March 11, 2021

Fearlessly Running Tests on Production

I know this might sound like a barbarian insinuation to divine artisanal engineering best practices that have been laid out over the last 4 decades. But if there was a case you need to do that, I thought it would be interesting if I could share my experience in running tests on a kubernetes production cluster without disrupting any production workloads.

Kubernetes is like a fighter jet operating system but for microservices. I'm not a pilot and I've never in my life flown a jet. Think about it, there are many things needed to operate when it comes to fly a jet. You need to have a radio to coordinate with other pilots, you'll have a control panel that gives the ability to control your speed, movements and directions, launch missiles, monitor attitudes, air pressures, and jet health condition, and trigger a safe protocol to detach yourself from the cockpit, and many things more, i don't know what they are.

Running services on kubernetes is the same. There are hundreds of components needed to manage inside kubernetes environment. Let's say you have 543 microservices with 2750 pods with 1 service container and 3 side car containers for each pods and 3 cronjobs along side with 5 configmaps, 4 secrets, all these numbers are random, but this is likely what you'll see when you're managing medium to big scale workloads. And we're even not talking about managing clusters, nodes, networks, load balancers, storages, and all other things.

Of course I'm greatly oversimplifying it, but I did that to make a point. The complexity of kubernetes manifests itself when you see there are so many technologies out there providing solutions in taking care of kubernetes complicated stuffs such as service meshes, secrets rotations, cluster backups, and all other things.

This time I'm going to talk about one of essential parts of kubernetes ecosystem which is node pools. My team is maintaining gitlab runner workloads on 3 different clusters. We had a case. We noticed that some of our node pools won't scale down to the minimum node counts we set. Although we knew achieving this condition was very likely impossible, there were pods that never go offline. If this type of pod are disseminated separately to all nodes, nodes would never scale down to their minimum node count.

But the thing got really weird when we found that the amount of node was always at the maximum node counts though the number of workloads were insignificant. These node pools won't scale down despite low cpu utilizations. This pattern was also pretty consistent during weekends across all clusters.

My colleague, a super genius fantastic guy rigorously scoured a tremendous amount of kubernetes logs.
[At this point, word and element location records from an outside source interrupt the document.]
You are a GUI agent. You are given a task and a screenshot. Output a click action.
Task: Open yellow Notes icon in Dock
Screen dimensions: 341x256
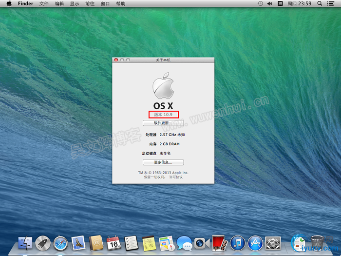pyautogui.click(x=149, y=242)
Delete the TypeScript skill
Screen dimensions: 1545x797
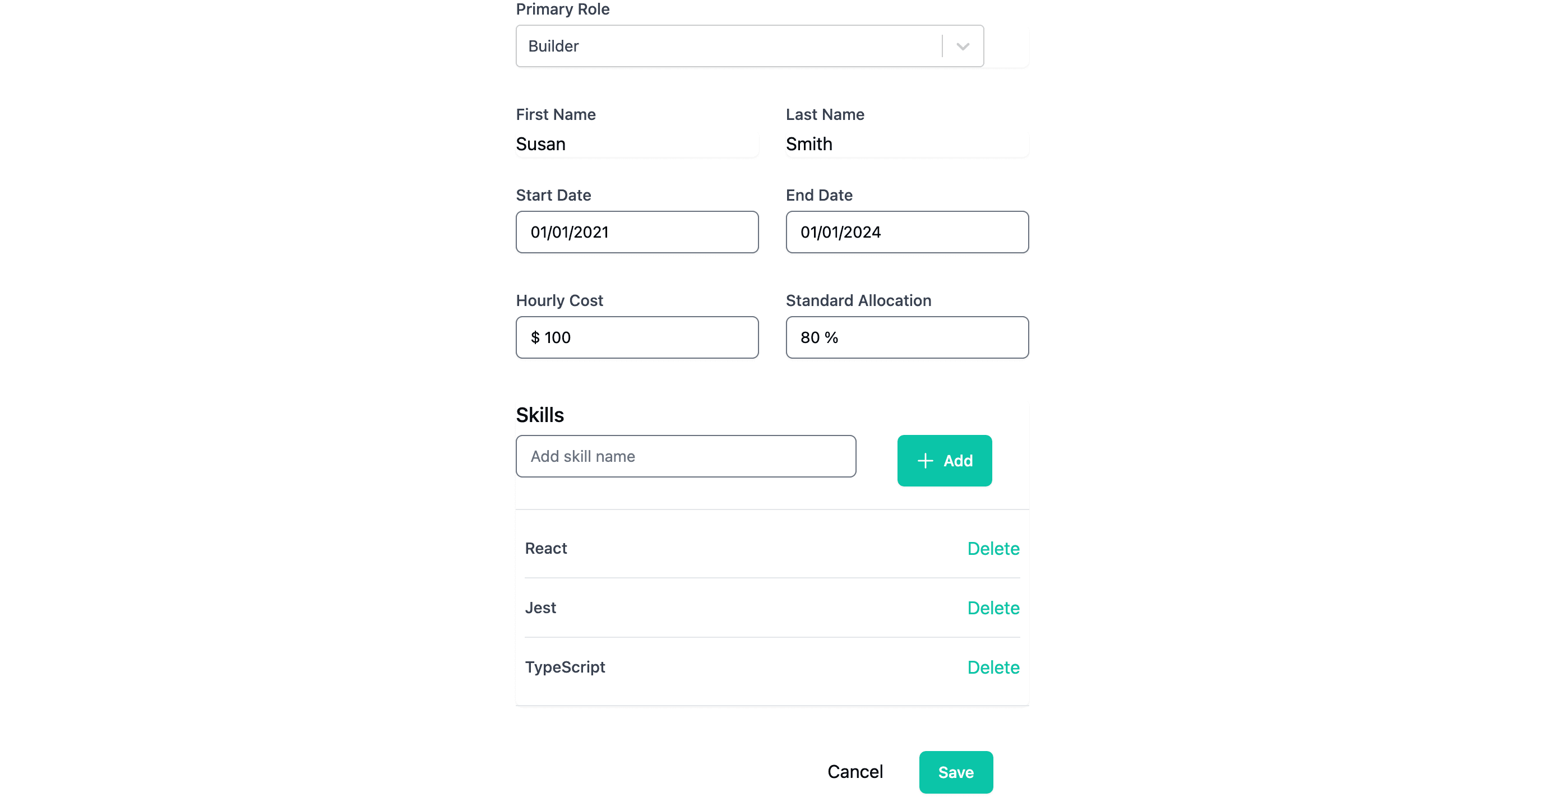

He found that there was a suspicious log showing that these nodes couldn't be scaled down due to pods have a local storage. It didn't take him a very long to come up with a hypothesis that revealed the bad actor behind this outrageous stalled kubenertes node autoscaling. He pointed out that all of our runners mounted a volume from node hosts. This was the deployment configuration.

apiVersion: apps/v1
kind: Deployment
metadata:
  name: gitlab-runner
  ...
spec:
  ...
    spec:
      ...
      containers:
      - args:
        ...
        volumeMounts:
        - mountPath: /etc/ssl/certs
          name: cacerts
          readOnly: true
				...
      volumes:
      - hostPath:
          path: /etc/ssl/certs
        name: cacerts
			...
	...

My colleague immediately proposed to remove the hostPath volume mount. But we didn't know why this configuration was there, we didn't know what's gonna happen if we removed the volume. My job was to make sure that removing this configuration won't produce any unexpected behaviors.

So now we know that our enemy is under the radar, we know how it moves, we are aware of which sides that look vulnerable. Though our confidence rises at a very high level, we still need to make sure that our weapon is the one that will strike the enemy down. The problem is how are you going to do it while you're in the middle of the war.

This was the kind of condition we had. We didn't have a test environment for our gitlab runner. Yes we had 3 kubernetes clusters, but all of them served all services pipeline packaging and shipping operations like automated tests, security checks, application builds, bundling assets, and deployments. If one of clusters ran into an issue, these services operations would be impeded.

So how did we test our change?

Test it in production

Why do you test changes on a production cluster? Spawning a test environment for one type of workload in our case is gitlab runner is considered to be expensive. The value offered by this test environment in our case is a little less critical.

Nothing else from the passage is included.